「貨物」じゃないよ「荷物車」の系譜 なぜ鉄道でいろいろなモノを運ばなくなったのか?
「貨物」と「荷物」は違う
なお荷物車は貨物を運ぶ「貨車」とは違う扱いでした。これは「旅客列車の乗客の荷物を運ぶサービス」として、旅客列車に連結されたのが荷物車だからです。例えば1960(昭和35)年まで運行されていた、昼行特急列車の客車は編成端に半室荷物室が設けられており、乗客の荷物を預かっていました。JR東日本や大井川鐡道で動態保存されているオハニ36形には、そうした目的に使われるための半室荷物室が、今も存在します。

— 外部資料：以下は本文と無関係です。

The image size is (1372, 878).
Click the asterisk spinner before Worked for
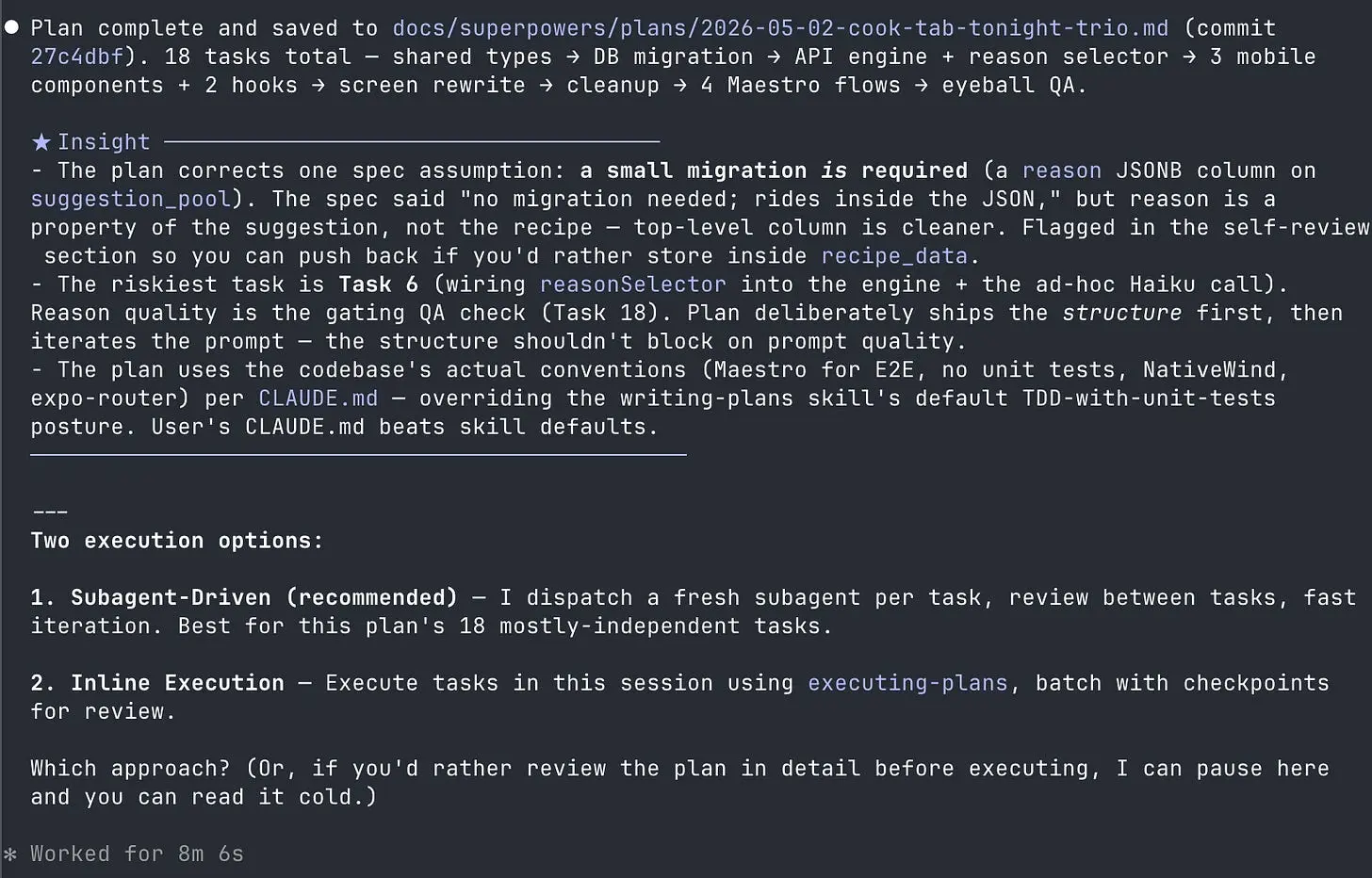10,854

後に「ブルートレイン」と呼ばれる寝台特急列車にも、電源車に半室荷物室が備えられました。こちらは乗客の荷物ではなく新聞輸送用でした。現在でも秋田県小坂町の宿泊設備「ブルートレインあけぼの」の電源車カニ24形500番台に半室荷物室が現存しますが、施設維持の関係で、荷物室に発電機が設置されています。
さて、当時の貨物列車は1両ごとに貸し切られ、用途ごとに様々な貨物を運んでいました。冷凍車、家畜車、活魚車など、用途別の車種も存在しました。現在では「コンテナ」で貨物の種類に合わせた輸送が行われています。

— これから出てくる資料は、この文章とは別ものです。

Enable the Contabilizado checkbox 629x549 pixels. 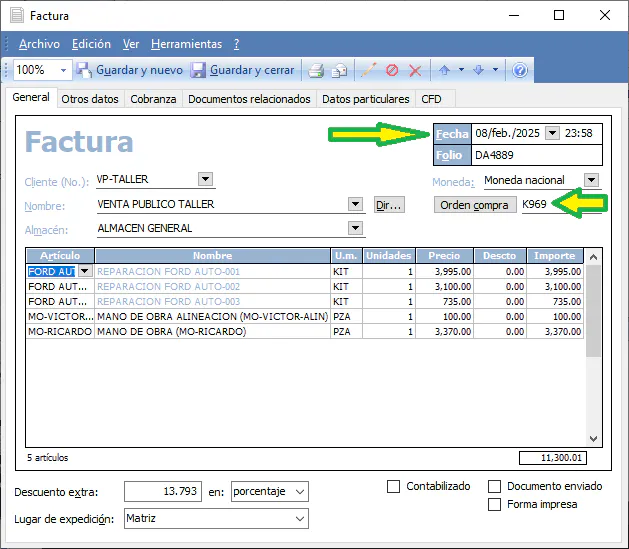(x=394, y=487)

こうした業者の貸切による大規模な貨物を運ぶわけではない荷物車は、特に地方路線では合造車として多く見られました。現存するものだと、一般客室と荷物室を持つデハニ50(一畑電車)、スロニ201(大井川鐡道・現役。ただし、荷物室は客室化)や、郵便車と荷物車を1両にまとめたスユニ50形(小樽市総合博物館)、一般客室と郵便車と荷物車を1両にまとめたオハユニ61形(碓氷峠鉄道文化むら)、キハユニ25形(小樽市総合博物館)などです。

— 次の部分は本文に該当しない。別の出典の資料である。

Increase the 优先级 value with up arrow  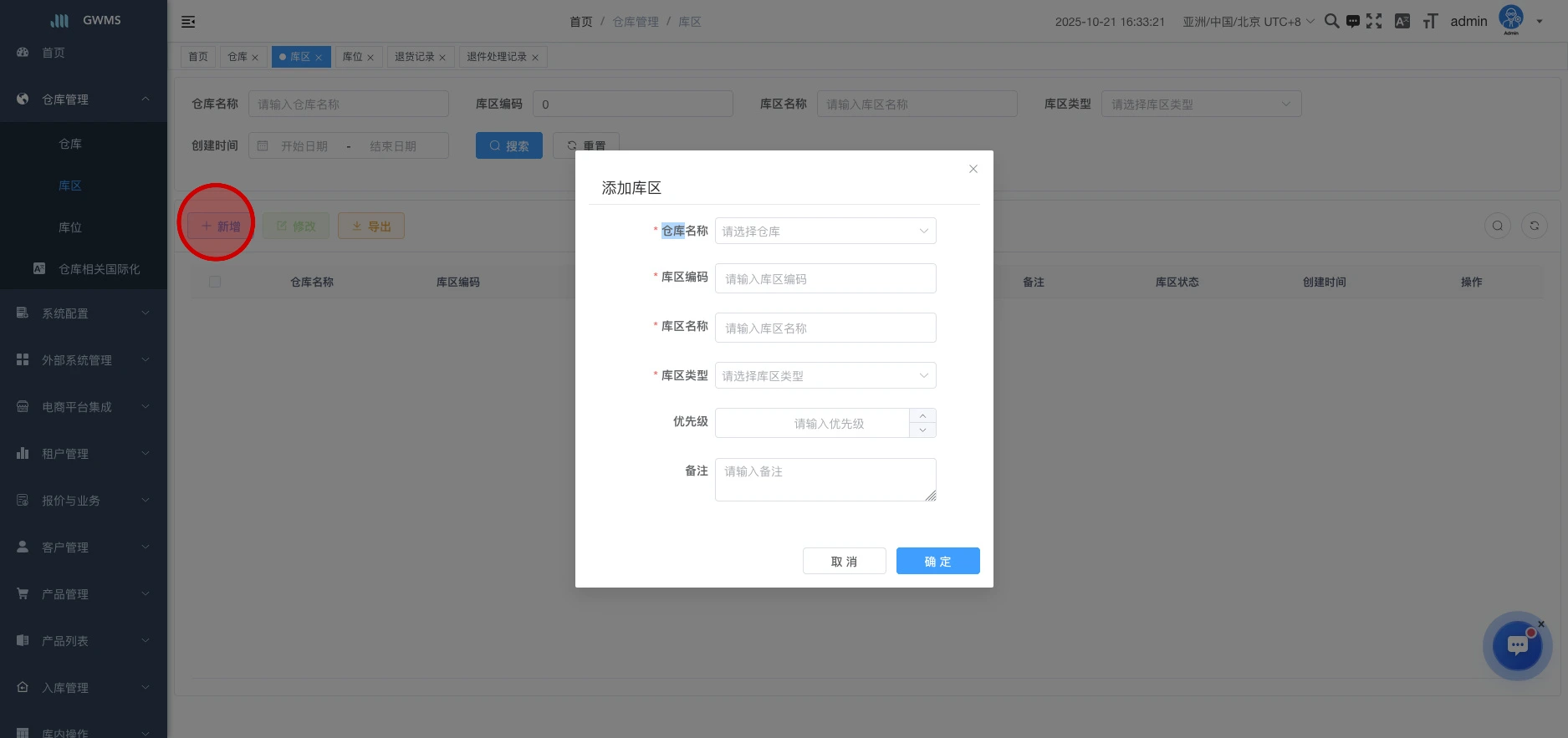[x=922, y=415]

当時の旅客列車や荷物列車は夜行列車として走ることも珍しくなかったため、スユニ50形の車内には寝台設備や居住設備が設けられていました。合造車の中でも郵便車は、言わば「走る郵便局」であり、郵便を仕分ける機能を車内に備えていました。郵便の量が多い幹線では1両まるまる郵便車ということもあり、のと鉄道の能登中島駅で保存されているオユ10形がその例です。